Prof. Dr. Hj.
Djanius Djamin, S.H., M.S. (lahir 22 Desember 1942) adalah seorang ahli hukum dan pengajar Indonesia. Ia pernah menjabat sebagai Rektor Universitas Negeri Medan (Unimed) periode 2003–2007 dan periode 1998–2003 (ketika masih bernama IKIP Medan). Di kancah politik, ia merupakan anggota Dewan Perwakilan Rakyat Daerah (DPRD) Kota Medan sejak 1969 sampai 1977, dengan tiga tahun pertama menjadi Ketua DPRD (1969–1971).
Lahir di Batusangkar sebagai anak seorang pedagang,
Djanius sering kali berpindah-pindah tempat karena pekerjaan ayahnya. Setelah lulus dari Universitas Sumatera Utara pada tahun 1965, ia mengajar sebagai dosen di Institut Keguruan dan Ilmu Pendidikan Medan (IKIP Medan) dan sejumlah perguruan tinggi lainnya. Ia ditunjuk sebagai anggota DPRD Kota Medan sebagai perwakilan golongan wanita pada tahun 1968 dan terpilih sebagai Ketua DPRD Kota Medan pada pertengahan 1969 hingga tahun 1971. Ia kembali terpilih untuk masa jabatan kedua sebagai anggota DPRD Kota Medan dari Golongan Karya (Golkar) dan menjabat hingga tahun 1977. Selama berkiprah di legislatif, ia terlibat dalam penetapan hari jadi Kota Medan.

(Entri data tersimpan)
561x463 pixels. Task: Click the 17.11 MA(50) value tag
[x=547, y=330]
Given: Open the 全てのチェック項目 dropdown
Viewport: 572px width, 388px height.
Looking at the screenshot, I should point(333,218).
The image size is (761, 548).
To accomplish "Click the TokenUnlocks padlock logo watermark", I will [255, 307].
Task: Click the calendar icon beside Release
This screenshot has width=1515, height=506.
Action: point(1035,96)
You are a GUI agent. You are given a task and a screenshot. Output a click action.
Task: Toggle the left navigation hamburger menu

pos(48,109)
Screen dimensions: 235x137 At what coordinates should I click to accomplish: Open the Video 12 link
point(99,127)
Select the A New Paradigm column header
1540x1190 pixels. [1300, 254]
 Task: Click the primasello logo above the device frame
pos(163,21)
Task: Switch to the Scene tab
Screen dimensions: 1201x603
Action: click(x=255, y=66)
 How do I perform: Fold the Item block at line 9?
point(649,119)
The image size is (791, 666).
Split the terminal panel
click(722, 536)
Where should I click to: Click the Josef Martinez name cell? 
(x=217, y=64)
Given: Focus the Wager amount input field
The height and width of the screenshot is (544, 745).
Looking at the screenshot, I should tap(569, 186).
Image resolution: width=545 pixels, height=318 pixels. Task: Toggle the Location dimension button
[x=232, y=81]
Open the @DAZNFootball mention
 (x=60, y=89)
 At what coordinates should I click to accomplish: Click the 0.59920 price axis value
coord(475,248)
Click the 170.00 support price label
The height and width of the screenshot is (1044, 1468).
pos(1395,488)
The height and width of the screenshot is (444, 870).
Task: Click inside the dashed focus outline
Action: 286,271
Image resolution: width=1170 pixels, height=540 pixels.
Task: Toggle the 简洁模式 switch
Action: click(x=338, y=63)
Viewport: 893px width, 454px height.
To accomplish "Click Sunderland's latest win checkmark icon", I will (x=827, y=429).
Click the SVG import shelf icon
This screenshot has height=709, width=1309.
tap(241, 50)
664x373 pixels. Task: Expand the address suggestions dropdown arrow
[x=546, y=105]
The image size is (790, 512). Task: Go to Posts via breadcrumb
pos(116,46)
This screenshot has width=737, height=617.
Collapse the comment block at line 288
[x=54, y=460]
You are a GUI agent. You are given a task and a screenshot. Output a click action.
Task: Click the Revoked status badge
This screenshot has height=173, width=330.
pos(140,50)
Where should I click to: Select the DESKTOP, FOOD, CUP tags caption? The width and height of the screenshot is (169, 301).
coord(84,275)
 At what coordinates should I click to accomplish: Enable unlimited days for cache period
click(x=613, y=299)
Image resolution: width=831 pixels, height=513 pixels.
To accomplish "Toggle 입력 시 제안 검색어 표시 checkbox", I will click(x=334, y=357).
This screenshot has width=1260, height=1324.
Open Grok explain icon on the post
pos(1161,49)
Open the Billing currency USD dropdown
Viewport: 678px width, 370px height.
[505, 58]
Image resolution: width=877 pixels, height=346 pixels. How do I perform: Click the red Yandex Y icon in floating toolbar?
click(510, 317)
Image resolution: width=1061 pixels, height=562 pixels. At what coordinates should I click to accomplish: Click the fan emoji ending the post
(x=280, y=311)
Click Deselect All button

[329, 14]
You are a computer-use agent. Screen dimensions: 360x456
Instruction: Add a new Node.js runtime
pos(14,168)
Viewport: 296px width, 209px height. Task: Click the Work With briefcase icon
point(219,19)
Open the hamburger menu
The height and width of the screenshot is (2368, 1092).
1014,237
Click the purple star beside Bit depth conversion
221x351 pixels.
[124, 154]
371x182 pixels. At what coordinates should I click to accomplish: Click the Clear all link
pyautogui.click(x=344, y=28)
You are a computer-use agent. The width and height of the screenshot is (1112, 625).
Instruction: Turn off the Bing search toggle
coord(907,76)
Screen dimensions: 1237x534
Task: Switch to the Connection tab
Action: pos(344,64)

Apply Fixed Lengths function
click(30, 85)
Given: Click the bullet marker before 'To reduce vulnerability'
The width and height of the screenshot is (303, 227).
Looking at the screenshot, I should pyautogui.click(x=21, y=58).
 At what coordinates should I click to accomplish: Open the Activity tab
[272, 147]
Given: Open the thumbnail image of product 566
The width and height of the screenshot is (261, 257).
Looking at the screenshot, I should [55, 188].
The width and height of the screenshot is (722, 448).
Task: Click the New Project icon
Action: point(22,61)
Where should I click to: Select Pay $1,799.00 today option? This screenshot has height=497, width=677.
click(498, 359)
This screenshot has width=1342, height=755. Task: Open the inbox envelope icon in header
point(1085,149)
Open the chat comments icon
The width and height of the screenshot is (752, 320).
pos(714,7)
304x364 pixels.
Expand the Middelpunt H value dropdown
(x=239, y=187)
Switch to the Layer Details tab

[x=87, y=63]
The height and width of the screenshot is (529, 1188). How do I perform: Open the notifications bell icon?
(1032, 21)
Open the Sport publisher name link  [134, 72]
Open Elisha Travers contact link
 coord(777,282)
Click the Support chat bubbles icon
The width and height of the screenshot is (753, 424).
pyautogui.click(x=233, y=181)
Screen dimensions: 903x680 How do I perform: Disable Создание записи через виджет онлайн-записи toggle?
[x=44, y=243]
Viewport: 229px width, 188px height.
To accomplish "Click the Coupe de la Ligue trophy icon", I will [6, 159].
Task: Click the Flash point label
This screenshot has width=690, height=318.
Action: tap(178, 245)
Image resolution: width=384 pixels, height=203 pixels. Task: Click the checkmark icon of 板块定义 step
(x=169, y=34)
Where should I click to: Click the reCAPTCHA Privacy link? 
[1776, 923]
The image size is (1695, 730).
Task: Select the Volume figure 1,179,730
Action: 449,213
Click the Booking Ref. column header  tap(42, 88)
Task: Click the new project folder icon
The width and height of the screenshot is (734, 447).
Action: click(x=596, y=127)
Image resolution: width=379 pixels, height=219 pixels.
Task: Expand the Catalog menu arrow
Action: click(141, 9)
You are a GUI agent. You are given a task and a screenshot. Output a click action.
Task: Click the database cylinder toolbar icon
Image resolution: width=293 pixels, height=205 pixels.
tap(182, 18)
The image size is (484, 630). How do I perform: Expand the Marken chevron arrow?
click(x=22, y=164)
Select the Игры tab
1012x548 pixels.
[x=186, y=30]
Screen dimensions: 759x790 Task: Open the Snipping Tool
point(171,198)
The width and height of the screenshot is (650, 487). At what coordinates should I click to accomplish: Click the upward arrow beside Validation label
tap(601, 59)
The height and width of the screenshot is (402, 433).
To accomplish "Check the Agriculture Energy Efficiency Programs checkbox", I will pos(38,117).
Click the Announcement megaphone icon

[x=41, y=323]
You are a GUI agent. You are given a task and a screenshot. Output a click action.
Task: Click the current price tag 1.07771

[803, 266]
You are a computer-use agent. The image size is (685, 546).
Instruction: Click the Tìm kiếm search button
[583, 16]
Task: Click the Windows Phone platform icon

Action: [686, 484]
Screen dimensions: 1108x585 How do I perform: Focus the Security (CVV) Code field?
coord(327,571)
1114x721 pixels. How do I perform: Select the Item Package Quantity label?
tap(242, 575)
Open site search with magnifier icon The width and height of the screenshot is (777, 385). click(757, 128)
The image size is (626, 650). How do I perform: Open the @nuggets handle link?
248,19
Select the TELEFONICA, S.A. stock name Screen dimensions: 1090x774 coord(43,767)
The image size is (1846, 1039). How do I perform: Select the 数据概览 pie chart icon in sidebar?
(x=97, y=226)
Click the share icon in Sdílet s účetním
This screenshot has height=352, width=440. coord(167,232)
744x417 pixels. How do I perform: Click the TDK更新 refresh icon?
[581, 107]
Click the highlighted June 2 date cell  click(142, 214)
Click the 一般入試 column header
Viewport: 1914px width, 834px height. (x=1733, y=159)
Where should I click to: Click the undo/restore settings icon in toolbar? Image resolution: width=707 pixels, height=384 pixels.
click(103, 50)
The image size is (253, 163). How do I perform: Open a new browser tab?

Instruksi Tertulis 1
Tuliskan ulang persis bagian kutipan tentang Djanius Djamin dari "Djanius Djamin, S.H., M.S." sampai "Ketua DPRD (1969–1971).".
Instruksi Tertulis 2
Jawablah pertanyaan berikut berdasarkan kutipan tentang Djanius Djamin.
(a) Di kota mana Djanius Djamin lahir?
(b) Dari universitas mana ia lulus, dan pada tahun berapa?
(c) Pada periode berapa ia menjabat rektor ketika lembaganya masih bernama IKIP Medan?

Jawaban 1
Djanius Djamin, S.H., M.S. (lahir 22 Desember 1942) adalah seorang ahli hukum dan pengajar Indonesia. Ia pernah menjabat sebagai Rektor Universitas Negeri Medan (Unimed) periode 2003–2007 dan periode 1998–2003 (ketika masih bernama IKIP Medan). Di kancah politik, ia merupakan anggota Dewan Perwakilan Rakyat Daerah (DPRD) Kota Medan sejak 1969 sampai 1977, dengan tiga tahun pertama menjadi Ketua DPRD (1969–1971).

Jawaban 2
(a) Batusangkar.
(b) Universitas Sumatera Utara, tahun 1965.
(c) Periode 1998–2003.